Search code examples
javascriptnode.jsherokuworkerlong-running-processes

How to design a NodeJs worker to handle concurrent long running jobs


I'm working on a small side project and would like to grow it out, but I'm not too sure how. My question is, how should I design my NodeJs worker application to be able to execute multiple long running jobs at the same time? (i.e. should I be using multiprocessing libraries, a load-balancer, etc)

My current situation is that I have a NodeJs app running purely to serve web requests and put jobs on a queue, while another NodeJs app reading off that queue carries out those jobs (on a heroku worker dyno). Each job may take anywhere from 1 hour to 1 week of purely writing to a database. Due to the nature of the job, and it requiring an npm package specifically, I feel like I should be using Node, but at the same time I'm not sure it's the best option when considering I would like to scale it so that hundreds of jobs can be executed at the same time.
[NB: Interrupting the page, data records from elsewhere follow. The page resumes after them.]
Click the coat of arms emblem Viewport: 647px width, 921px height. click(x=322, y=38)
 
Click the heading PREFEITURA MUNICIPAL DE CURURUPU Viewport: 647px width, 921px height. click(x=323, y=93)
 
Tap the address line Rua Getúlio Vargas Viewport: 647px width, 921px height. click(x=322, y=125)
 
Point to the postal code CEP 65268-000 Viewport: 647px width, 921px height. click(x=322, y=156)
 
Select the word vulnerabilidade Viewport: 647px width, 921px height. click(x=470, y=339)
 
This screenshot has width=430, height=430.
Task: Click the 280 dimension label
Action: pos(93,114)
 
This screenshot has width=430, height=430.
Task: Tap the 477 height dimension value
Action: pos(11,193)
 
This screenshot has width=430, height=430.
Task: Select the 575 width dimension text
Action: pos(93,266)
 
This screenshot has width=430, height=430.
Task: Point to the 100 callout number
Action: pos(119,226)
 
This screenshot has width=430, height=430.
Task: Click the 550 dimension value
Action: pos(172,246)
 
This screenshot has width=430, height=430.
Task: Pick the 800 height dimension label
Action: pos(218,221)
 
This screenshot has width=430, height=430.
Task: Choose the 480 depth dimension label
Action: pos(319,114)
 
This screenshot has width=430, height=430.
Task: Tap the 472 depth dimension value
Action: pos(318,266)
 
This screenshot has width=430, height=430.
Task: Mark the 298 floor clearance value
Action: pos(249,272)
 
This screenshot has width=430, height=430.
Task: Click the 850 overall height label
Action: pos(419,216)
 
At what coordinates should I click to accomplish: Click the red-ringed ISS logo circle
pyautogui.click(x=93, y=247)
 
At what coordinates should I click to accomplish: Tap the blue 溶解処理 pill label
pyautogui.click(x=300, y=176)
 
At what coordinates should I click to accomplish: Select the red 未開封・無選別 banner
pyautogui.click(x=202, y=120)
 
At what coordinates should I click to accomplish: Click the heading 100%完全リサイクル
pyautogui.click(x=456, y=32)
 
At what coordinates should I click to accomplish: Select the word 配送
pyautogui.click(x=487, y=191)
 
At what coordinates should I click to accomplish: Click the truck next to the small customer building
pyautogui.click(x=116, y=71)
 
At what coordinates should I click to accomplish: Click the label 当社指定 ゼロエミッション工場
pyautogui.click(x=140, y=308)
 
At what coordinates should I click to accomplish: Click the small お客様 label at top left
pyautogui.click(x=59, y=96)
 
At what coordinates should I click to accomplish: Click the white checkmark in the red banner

Any advice/suggestions as to how I should architect this design would be appreciated. Thank you.


Solution

  • First off, a single node.js app can handle lots of jobs that are just reading/writing from a database because those activities are mostly asynchronous which means node.js is spending most of its time doing nothing while waiting for the database to respond back from the last request. So, you could probably have a single node.js app handle literally at least hundreds of jobs, perhaps even thousands of jobs (depending upon exactly what the jobs are doing). In fact, I wouldn't be surprised if a single node.js app could throw more work at your database than the database could possibly keep up with.

    Then, if you want to scale how many worker node.js apps are running these jobs, you can simply fire up as many worker apps as you want (and as many as your hardware can handle) using the child_process module. You create one central work queue in your main node.js app. Then, create a bunch of child_processes whose job it is to grab N items from the work queue and process them. Note, I suggest you grab N items at once because a single node.js process can probably work on many separate jobs at once because of asynchronous I/O to your database.

    You may also want to explore the cluster module which doesn't even need a work queue. You can just fire up as many clustered instances of your main app as you want and they can all share the workload (both serving web pages and working on the long running jobs). The usual guideline is to set up a clustered instance for each CPU you have in the computer. So, if you have 4 cores, you would set up a cluster with a total of four servers in it.